Given text -
The article by Ogata et al. (1) is very different from our article and an entirely different study, so comparing the two results is not appropriate. Ogata et al. (1
Our results showed that exosomes with S2 declined dramatically by 4 mo (Fig. 2E). We did not perform the analysis for exosomes with S2 between day 14 and 4 mo, following the second dose. Therefore, due to a lack of testing at regular time intervals between day 14 after the first and second dose to 4 mo after the second dose of vaccine, we cannot state that circulating exosomes generated after the first dose of vaccination persisted until 4 mo after the second dose of vaccine. We did detect a very low level of S2 at 4 mo postvaccination. As the Abs used in this analysis did not detect any S2 on day 0, we do not believe the slight amount of detection of S2 at the 4 mo point is a Western blot artifact. As the vaccine mRNA is degraded rapidly, we propose that the S2 detection at 4 mo reflects membrane-bound S2 protein that is still present in inoculated cells. S2 is quite stable and there are reports of S2 protein present several weeks after transfection (2). The Infectious Diseases Society of America estimates that the spike protein generated by COVID-19 vaccines lasts up to a few weeks. Therefore, we propose that exosomes derived from vaccinated S2-positive cells are the source of the detectable S2 at the 4 mo time point. This needs further investigation.
The quoted article by Ogata et al. (1) described serial analysis at alternate days followed by first dose of vaccination (days 0, 1, 3, 5, 7, 9, 14, 28, 29, 31, 33, 35, 42 and 56). However, we did not perform similar serial analysis for circulating exosomes with spike protein or Abs to spike protein. Therefore, we cannot state that the exosomes with spike protein induced after first vaccination persisted.

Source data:

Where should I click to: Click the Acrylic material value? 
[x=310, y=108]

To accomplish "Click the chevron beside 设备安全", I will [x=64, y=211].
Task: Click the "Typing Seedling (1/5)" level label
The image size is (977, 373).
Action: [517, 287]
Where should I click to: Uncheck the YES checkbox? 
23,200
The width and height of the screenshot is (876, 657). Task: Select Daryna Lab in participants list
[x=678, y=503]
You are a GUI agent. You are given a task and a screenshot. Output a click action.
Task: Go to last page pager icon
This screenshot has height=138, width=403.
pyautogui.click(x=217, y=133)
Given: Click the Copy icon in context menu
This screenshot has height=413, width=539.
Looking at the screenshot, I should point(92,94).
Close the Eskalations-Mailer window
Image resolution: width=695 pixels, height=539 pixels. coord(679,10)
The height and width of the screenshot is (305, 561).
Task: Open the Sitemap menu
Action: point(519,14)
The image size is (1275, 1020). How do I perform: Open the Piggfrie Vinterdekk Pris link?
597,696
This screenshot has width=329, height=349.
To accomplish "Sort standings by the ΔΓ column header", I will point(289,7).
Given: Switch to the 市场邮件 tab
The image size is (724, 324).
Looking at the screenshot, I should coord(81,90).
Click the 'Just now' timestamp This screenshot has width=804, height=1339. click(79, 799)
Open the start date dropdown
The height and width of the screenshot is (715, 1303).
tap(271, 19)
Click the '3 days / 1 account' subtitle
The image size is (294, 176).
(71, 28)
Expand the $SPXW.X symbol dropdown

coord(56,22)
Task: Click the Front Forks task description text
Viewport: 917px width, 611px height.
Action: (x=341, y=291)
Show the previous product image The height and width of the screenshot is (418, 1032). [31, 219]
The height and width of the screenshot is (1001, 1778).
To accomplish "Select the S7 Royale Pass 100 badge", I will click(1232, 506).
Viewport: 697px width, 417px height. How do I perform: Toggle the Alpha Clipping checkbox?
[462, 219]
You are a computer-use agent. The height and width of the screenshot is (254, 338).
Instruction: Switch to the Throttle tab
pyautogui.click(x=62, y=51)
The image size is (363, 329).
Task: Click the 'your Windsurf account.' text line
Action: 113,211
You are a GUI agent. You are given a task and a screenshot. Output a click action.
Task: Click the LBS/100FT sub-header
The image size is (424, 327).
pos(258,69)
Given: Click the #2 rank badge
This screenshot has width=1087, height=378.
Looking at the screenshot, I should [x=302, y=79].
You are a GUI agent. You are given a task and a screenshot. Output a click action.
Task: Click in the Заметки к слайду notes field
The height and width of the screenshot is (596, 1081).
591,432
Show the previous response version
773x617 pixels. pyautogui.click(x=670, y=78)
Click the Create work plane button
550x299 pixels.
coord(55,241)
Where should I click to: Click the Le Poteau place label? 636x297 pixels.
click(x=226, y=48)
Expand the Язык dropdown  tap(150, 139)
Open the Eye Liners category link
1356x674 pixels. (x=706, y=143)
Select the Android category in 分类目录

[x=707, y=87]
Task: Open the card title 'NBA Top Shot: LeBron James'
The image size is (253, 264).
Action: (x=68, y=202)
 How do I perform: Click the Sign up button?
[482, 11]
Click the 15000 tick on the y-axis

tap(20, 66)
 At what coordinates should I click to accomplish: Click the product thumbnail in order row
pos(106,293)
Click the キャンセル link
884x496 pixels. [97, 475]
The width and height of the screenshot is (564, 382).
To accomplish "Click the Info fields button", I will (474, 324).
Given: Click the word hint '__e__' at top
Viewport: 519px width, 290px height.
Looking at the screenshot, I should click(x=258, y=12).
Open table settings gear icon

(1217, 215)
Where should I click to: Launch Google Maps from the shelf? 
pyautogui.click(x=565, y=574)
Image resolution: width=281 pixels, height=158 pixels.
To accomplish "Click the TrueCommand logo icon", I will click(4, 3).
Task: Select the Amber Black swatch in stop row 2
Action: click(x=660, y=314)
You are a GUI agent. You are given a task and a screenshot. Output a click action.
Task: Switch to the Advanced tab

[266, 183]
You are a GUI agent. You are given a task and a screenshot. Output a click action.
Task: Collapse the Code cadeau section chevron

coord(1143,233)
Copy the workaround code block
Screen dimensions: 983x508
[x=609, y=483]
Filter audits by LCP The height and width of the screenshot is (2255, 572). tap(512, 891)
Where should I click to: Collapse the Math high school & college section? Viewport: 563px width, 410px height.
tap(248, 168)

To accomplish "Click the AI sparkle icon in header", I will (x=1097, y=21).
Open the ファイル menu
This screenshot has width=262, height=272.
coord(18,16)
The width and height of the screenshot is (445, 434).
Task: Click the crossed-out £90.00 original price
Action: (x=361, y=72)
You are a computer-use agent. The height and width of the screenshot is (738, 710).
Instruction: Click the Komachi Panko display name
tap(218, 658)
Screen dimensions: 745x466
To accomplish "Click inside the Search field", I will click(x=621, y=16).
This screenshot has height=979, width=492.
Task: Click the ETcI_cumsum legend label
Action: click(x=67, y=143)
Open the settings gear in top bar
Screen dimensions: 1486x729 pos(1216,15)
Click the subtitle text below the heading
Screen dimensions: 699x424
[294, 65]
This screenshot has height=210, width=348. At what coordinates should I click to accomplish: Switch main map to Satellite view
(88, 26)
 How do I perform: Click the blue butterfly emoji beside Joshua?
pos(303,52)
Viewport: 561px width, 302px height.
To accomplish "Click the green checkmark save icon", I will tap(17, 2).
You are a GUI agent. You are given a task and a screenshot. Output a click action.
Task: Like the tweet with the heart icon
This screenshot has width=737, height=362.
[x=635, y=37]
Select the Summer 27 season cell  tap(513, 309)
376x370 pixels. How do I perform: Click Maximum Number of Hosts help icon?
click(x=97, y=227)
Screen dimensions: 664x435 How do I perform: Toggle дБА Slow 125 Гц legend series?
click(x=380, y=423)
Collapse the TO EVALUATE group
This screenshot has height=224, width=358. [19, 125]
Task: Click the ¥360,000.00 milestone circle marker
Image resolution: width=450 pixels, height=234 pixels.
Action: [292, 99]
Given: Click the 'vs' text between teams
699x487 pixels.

Task set -
**a.** Copy word for word the part of the reply on spike-protein exosomes between "The quoted article" and "first vaccination persisted.", inclusive.
**b.** In the reply on spike-protein exosomes, how long does the Infectious Diseases Society of America estimate that the spike protein generated by COVID-19 vaccines lasts?

Completed exercise -
**a.**
The quoted article by Ogata et al. (1) described serial analysis at alternate days followed by first dose of vaccination (days 0, 1, 3, 5, 7, 9, 14, 28, 29, 31, 33, 35, 42 and 56). However, we did not perform similar serial analysis for circulating exosomes with spike protein or Abs to spike protein. Therefore, we cannot state that the exosomes with spike protein induced after first vaccination persisted.

**b.** Up to a few weeks.